▶ **TRECHO DO DOCUMENTO**:
-*-*-

Apesar de ser um mar fechado e relativamente pequeno, que representa somente 1% da superfície dos oceanos do planeta, com seus montes submarinos e suas fossas que alcançam profundidades de até 5 mil metros, ele é um dos ecossistemas aquáticos mais ricos do mundo. De fato, em suas águas habitam 9% da fauna marinha de todo o planeta e nelas foram identificadas 10 mil espécies. Mas o Mediterrâneo que banha nossas costas e que há séculos faz as delícias dos veranistas é um ecossistema extremamente frágil, a ponto de os biólogos advertirem que as crianças de hoje não poderão desfrutá-lo como fizeram seus pais nas últimas décadas.
O boom turístico, um litoral cada vez mais urbanizado, o aumento do tráfego marítimo e a poluição das águas, entre outras causas, somadas aos efeitos da mudança climática, estão provocando profundas transformações no Mare Nostrum e colocando em perigo muitas espécies que vivem nele, como os baleotes, as tartarugas verdes e os golfinhos, que praticamente desapareceram do litoral.
"As mudanças nos ecossistemas ocorrem aos poucos, mas quando chegam são irreversíveis", alerta Suzana Requena, bióloga do Centro de Recuperação de Animais Marinhos (Cram). É o que está acontecendo atualmente no Mediterrâneo, onde encontramos invasões de espécies novas que estão deslocando as nativas; onde estão desaparecendo zonas de pesca que antes eram produtivas; e onde uma parte importante dos animais que vinha agora deixa de fazê-lo. "Começamos a notar as conseqüências da globalização ambiental, que somada à mudança climática desenha um panorama nada promissor", adverte Suzana.
Para começar, o Mediterrâneo é o mar mais poluído do mundo. É o que dizem vários relatórios que a Greenpeace e outras organizações ecológicas realizaram nos últimos anos. Dejetos ilegais, descuidos humanos e o transporte maciço de mercadorias, entre outros, fazem que tudo o que vive nessas águas seja suscetível de desaparecer ou de acabar contaminado. Os litorais urbanos são os mais afetados, já que recebem dejetos domésticos, agrícolas e industriais procedentes da rede de esgotos urbana, assim como dos emissários submarinos.

-*-*-

▶ **DADOS APRESENTADOS**:
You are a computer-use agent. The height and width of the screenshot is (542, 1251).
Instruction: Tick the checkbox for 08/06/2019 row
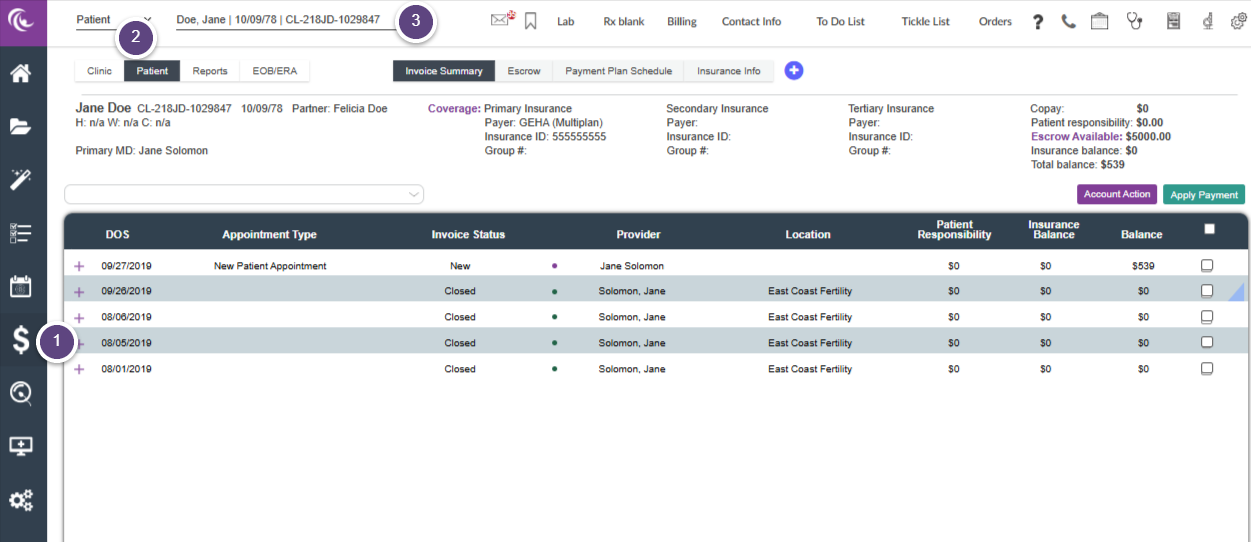[x=1207, y=317]
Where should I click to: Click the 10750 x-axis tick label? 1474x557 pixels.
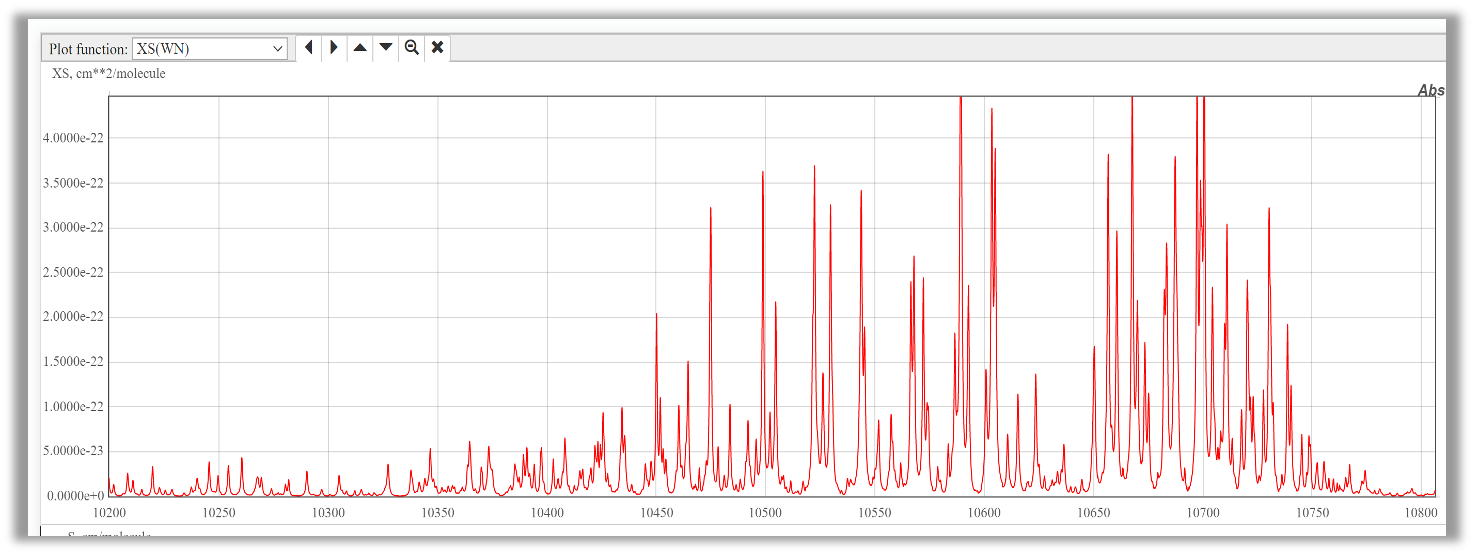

-*-*-

Por favor, copie na íntegra o texto sobre o mar Mediterrâneo, sem mudar nenhuma palavra nem sinal.

Apesar de ser um mar fechado e relativamente pequeno, que representa somente 1% da superfície dos oceanos do planeta, com seus montes submarinos e suas fossas que alcançam profundidades de até 5 mil metros, ele é um dos ecossistemas aquáticos mais ricos do mundo. De fato, em suas águas habitam 9% da fauna marinha de todo o planeta e nelas foram identificadas 10 mil espécies. Mas o Mediterrâneo que banha nossas costas e que há séculos faz as delícias dos veranistas é um ecossistema extremamente frágil, a ponto de os biólogos advertirem que as crianças de hoje não poderão desfrutá-lo como fizeram seus pais nas últimas décadas.
O boom turístico, um litoral cada vez mais urbanizado, o aumento do tráfego marítimo e a poluição das águas, entre outras causas, somadas aos efeitos da mudança climática, estão provocando profundas transformações no Mare Nostrum e colocando em perigo muitas espécies que vivem nele, como os baleotes, as tartarugas verdes e os golfinhos, que praticamente desapareceram do litoral.
"As mudanças nos ecossistemas ocorrem aos poucos, mas quando chegam são irreversíveis", alerta Suzana Requena, bióloga do Centro de Recuperação de Animais Marinhos (Cram). É o que está acontecendo atualmente no Mediterrâneo, onde encontramos invasões de espécies novas que estão deslocando as nativas; onde estão desaparecendo zonas de pesca que antes eram produtivas; e onde uma parte importante dos animais que vinha agora deixa de fazê-lo. "Começamos a notar as conseqüências da globalização ambiental, que somada à mudança climática desenha um panorama nada promissor", adverte Suzana.
Para começar, o Mediterrâneo é o mar mais poluído do mundo. É o que dizem vários relatórios que a Greenpeace e outras organizações ecológicas realizaram nos últimos anos. Dejetos ilegais, descuidos humanos e o transporte maciço de mercadorias, entre outros, fazem que tudo o que vive nessas águas seja suscetível de desaparecer ou de acabar contaminado. Os litorais urbanos são os mais afetados, já que recebem dejetos domésticos, agrícolas e industriais procedentes da rede de esgotos urbana, assim como dos emissários submarinos.